■ Task description: Reproduce the material below verbatim, keeping every line intact and in its original order.

■ Extracted material:
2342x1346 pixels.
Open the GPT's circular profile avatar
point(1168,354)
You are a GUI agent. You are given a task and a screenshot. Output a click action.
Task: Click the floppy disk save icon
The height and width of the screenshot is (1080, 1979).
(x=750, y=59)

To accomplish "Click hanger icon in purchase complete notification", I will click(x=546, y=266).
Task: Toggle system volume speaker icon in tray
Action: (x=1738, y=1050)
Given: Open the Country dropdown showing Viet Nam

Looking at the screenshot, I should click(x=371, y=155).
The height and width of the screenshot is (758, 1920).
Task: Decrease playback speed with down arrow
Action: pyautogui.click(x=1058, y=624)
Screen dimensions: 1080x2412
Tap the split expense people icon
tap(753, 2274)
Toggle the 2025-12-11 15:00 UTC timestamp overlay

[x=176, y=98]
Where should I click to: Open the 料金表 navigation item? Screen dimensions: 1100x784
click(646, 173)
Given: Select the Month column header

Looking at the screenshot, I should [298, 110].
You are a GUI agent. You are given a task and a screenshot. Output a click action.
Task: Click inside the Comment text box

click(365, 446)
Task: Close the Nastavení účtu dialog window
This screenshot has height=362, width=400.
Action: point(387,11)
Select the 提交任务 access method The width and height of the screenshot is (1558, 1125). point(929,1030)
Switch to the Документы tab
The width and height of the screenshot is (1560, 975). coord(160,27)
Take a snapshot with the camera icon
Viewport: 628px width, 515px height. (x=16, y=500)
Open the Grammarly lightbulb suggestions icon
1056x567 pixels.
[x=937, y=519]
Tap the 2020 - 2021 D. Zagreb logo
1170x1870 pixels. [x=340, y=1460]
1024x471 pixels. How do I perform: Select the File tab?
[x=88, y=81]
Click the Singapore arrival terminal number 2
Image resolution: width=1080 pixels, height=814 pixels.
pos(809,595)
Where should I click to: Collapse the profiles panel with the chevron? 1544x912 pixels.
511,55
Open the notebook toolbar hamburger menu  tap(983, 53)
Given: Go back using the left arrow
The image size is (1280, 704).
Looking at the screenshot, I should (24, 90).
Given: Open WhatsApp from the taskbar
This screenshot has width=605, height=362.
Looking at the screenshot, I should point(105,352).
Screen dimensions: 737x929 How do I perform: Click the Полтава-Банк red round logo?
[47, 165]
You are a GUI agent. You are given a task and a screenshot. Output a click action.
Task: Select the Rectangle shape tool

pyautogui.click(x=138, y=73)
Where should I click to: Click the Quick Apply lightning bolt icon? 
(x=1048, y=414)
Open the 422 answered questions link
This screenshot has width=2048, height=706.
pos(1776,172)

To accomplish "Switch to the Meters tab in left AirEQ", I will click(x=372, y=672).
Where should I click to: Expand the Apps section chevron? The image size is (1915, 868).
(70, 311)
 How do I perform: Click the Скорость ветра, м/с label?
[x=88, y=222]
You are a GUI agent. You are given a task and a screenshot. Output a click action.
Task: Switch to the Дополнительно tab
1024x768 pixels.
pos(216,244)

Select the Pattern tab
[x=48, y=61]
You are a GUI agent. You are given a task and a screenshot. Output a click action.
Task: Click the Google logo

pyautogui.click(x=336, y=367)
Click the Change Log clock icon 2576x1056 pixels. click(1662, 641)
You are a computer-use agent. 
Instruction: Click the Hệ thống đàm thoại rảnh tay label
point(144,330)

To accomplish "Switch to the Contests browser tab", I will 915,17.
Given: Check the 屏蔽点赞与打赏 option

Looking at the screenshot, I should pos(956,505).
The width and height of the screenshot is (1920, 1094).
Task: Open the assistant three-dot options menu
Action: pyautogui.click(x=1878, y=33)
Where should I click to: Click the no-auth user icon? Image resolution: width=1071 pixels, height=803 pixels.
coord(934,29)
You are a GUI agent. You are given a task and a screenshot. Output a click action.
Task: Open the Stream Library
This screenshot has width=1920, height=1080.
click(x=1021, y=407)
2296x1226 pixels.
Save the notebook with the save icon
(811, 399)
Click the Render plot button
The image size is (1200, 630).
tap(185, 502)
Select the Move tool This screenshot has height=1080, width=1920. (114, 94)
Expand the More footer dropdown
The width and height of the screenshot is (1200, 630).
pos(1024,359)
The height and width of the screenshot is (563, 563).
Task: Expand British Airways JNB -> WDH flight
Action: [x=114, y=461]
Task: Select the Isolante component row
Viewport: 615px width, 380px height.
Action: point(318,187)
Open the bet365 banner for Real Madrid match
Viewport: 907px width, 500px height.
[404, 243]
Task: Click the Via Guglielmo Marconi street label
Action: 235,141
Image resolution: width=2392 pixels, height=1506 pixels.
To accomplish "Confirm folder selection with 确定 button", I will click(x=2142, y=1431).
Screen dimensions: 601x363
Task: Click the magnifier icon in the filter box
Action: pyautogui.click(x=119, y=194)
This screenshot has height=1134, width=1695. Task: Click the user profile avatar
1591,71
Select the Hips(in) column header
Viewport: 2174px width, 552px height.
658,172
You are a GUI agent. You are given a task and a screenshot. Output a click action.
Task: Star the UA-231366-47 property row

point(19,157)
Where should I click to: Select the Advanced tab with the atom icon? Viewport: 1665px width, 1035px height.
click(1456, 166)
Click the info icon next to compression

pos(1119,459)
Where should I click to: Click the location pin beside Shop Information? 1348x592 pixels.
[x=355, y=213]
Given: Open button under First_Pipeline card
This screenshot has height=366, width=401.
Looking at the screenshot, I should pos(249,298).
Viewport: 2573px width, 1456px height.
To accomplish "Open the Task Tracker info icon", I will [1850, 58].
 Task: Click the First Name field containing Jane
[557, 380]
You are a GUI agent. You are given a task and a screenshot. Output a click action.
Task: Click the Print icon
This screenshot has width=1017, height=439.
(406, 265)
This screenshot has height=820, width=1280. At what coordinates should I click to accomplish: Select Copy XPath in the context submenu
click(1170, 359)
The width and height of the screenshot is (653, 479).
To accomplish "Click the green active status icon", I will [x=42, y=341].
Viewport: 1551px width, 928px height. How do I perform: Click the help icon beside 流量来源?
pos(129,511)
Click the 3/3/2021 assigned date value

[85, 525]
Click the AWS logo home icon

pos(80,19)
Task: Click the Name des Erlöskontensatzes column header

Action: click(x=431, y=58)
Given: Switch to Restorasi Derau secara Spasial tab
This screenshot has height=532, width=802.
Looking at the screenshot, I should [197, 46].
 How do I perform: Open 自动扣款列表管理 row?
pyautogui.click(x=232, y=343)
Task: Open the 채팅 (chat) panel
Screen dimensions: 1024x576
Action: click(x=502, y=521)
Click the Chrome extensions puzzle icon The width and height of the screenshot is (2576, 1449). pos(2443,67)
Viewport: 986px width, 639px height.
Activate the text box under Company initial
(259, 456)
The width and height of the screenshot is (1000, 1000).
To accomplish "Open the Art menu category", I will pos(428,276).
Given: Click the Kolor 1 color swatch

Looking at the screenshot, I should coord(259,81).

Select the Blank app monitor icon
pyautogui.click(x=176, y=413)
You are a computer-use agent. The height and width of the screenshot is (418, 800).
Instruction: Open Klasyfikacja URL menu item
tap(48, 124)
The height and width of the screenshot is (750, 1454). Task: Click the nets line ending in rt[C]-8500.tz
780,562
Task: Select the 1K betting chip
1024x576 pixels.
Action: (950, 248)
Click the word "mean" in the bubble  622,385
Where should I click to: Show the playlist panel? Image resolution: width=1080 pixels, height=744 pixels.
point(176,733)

■ Exercise result:
2342x1346 pixels.
Open the GPT's circular profile avatar
point(1168,354)
You are a GUI agent. You are given a task and a screenshot. Output a click action.
Task: Click the floppy disk save icon
The height and width of the screenshot is (1080, 1979).
(x=750, y=59)

To accomplish "Click hanger icon in purchase complete notification", I will click(x=546, y=266).
Task: Toggle system volume speaker icon in tray
Action: (x=1738, y=1050)
Given: Open the Country dropdown showing Viet Nam

Looking at the screenshot, I should click(x=371, y=155).
The height and width of the screenshot is (758, 1920).
Task: Decrease playback speed with down arrow
Action: pyautogui.click(x=1058, y=624)
Screen dimensions: 1080x2412
Tap the split expense people icon
tap(753, 2274)
Toggle the 2025-12-11 15:00 UTC timestamp overlay

[x=176, y=98]
Where should I click to: Open the 料金表 navigation item? Screen dimensions: 1100x784
click(646, 173)
Given: Select the Month column header

Looking at the screenshot, I should [298, 110].
You are a GUI agent. You are given a task and a screenshot. Output a click action.
Task: Click inside the Comment text box

click(365, 446)
Task: Close the Nastavení účtu dialog window
This screenshot has height=362, width=400.
Action: point(387,11)
Select the 提交任务 access method The width and height of the screenshot is (1558, 1125). point(929,1030)
Switch to the Документы tab
The width and height of the screenshot is (1560, 975). coord(160,27)
Take a snapshot with the camera icon
Viewport: 628px width, 515px height. (x=16, y=500)
Open the Grammarly lightbulb suggestions icon
1056x567 pixels.
[x=937, y=519]
Tap the 2020 - 2021 D. Zagreb logo
1170x1870 pixels. [x=340, y=1460]
1024x471 pixels. How do I perform: Select the File tab?
[x=88, y=81]
Click the Singapore arrival terminal number 2
Image resolution: width=1080 pixels, height=814 pixels.
pos(809,595)
Where should I click to: Collapse the profiles panel with the chevron? 1544x912 pixels.
511,55
Open the notebook toolbar hamburger menu  tap(983, 53)
Given: Go back using the left arrow
The image size is (1280, 704).
Looking at the screenshot, I should (24, 90).
Given: Open WhatsApp from the taskbar
This screenshot has width=605, height=362.
Looking at the screenshot, I should point(105,352).
Screen dimensions: 737x929 How do I perform: Click the Полтава-Банк red round logo?
[47, 165]
You are a GUI agent. You are given a task and a screenshot. Output a click action.
Task: Select the Rectangle shape tool

pyautogui.click(x=138, y=73)
Where should I click to: Click the Quick Apply lightning bolt icon? 
(x=1048, y=414)
Open the 422 answered questions link
This screenshot has width=2048, height=706.
pos(1776,172)

To accomplish "Switch to the Meters tab in left AirEQ", I will click(x=372, y=672).
Where should I click to: Expand the Apps section chevron? The image size is (1915, 868).
(70, 311)
 How do I perform: Click the Скорость ветра, м/с label?
[x=88, y=222]
You are a GUI agent. You are given a task and a screenshot. Output a click action.
Task: Switch to the Дополнительно tab
1024x768 pixels.
pos(216,244)

Select the Pattern tab
[x=48, y=61]
You are a GUI agent. You are given a task and a screenshot. Output a click action.
Task: Click the Google logo

pyautogui.click(x=336, y=367)
Click the Change Log clock icon 2576x1056 pixels. click(1662, 641)
You are a computer-use agent. 
Instruction: Click the Hệ thống đàm thoại rảnh tay label
point(144,330)

To accomplish "Switch to the Contests browser tab", I will 915,17.
Given: Check the 屏蔽点赞与打赏 option

Looking at the screenshot, I should pos(956,505).
The width and height of the screenshot is (1920, 1094).
Task: Open the assistant three-dot options menu
Action: pyautogui.click(x=1878, y=33)
Where should I click to: Click the no-auth user icon? Image resolution: width=1071 pixels, height=803 pixels.
coord(934,29)
You are a GUI agent. You are given a task and a screenshot. Output a click action.
Task: Open the Stream Library
This screenshot has width=1920, height=1080.
click(x=1021, y=407)
2296x1226 pixels.
Save the notebook with the save icon
(811, 399)
Click the Render plot button
The image size is (1200, 630).
tap(185, 502)
Select the Move tool This screenshot has height=1080, width=1920. (114, 94)
Expand the More footer dropdown
The width and height of the screenshot is (1200, 630).
pos(1024,359)
The height and width of the screenshot is (563, 563).
Task: Expand British Airways JNB -> WDH flight
Action: [x=114, y=461]
Task: Select the Isolante component row
Viewport: 615px width, 380px height.
Action: point(318,187)
Open the bet365 banner for Real Madrid match
Viewport: 907px width, 500px height.
[404, 243]
Task: Click the Via Guglielmo Marconi street label
Action: 235,141
Image resolution: width=2392 pixels, height=1506 pixels.
To accomplish "Confirm folder selection with 确定 button", I will click(x=2142, y=1431).
Screen dimensions: 601x363
Task: Click the magnifier icon in the filter box
Action: pyautogui.click(x=119, y=194)
This screenshot has height=1134, width=1695. Task: Click the user profile avatar
1591,71
Select the Hips(in) column header
Viewport: 2174px width, 552px height.
658,172
You are a GUI agent. You are given a task and a screenshot. Output a click action.
Task: Star the UA-231366-47 property row

point(19,157)
Where should I click to: Select the Advanced tab with the atom icon? Viewport: 1665px width, 1035px height.
click(1456, 166)
Click the info icon next to compression

pos(1119,459)
Where should I click to: Click the location pin beside Shop Information? 1348x592 pixels.
[x=355, y=213]
Given: Open button under First_Pipeline card
This screenshot has height=366, width=401.
Looking at the screenshot, I should pos(249,298).
Viewport: 2573px width, 1456px height.
To accomplish "Open the Task Tracker info icon", I will [1850, 58].
 Task: Click the First Name field containing Jane
[557, 380]
You are a GUI agent. You are given a task and a screenshot. Output a click action.
Task: Click the Print icon
This screenshot has width=1017, height=439.
(406, 265)
This screenshot has height=820, width=1280. At what coordinates should I click to accomplish: Select Copy XPath in the context submenu
click(1170, 359)
The width and height of the screenshot is (653, 479).
To accomplish "Click the green active status icon", I will [x=42, y=341].
Viewport: 1551px width, 928px height. How do I perform: Click the help icon beside 流量来源?
pos(129,511)
Click the 3/3/2021 assigned date value

[85, 525]
Click the AWS logo home icon

pos(80,19)
Task: Click the Name des Erlöskontensatzes column header

Action: click(x=431, y=58)
Given: Switch to Restorasi Derau secara Spasial tab
This screenshot has height=532, width=802.
Looking at the screenshot, I should [197, 46].
 How do I perform: Open 自动扣款列表管理 row?
pyautogui.click(x=232, y=343)
Task: Open the 채팅 (chat) panel
Screen dimensions: 1024x576
Action: click(x=502, y=521)
Click the Chrome extensions puzzle icon The width and height of the screenshot is (2576, 1449). pos(2443,67)
Viewport: 986px width, 639px height.
Activate the text box under Company initial
(259, 456)
The width and height of the screenshot is (1000, 1000).
To accomplish "Open the Art menu category", I will pos(428,276).
Given: Click the Kolor 1 color swatch

Looking at the screenshot, I should coord(259,81).

Select the Blank app monitor icon
pyautogui.click(x=176, y=413)
You are a computer-use agent. The height and width of the screenshot is (418, 800).
Instruction: Open Klasyfikacja URL menu item
tap(48, 124)
The height and width of the screenshot is (750, 1454). Task: Click the nets line ending in rt[C]-8500.tz
780,562
Task: Select the 1K betting chip
1024x576 pixels.
Action: (950, 248)
Click the word "mean" in the bubble  622,385
Where should I click to: Show the playlist panel? Image resolution: width=1080 pixels, height=744 pixels.
point(176,733)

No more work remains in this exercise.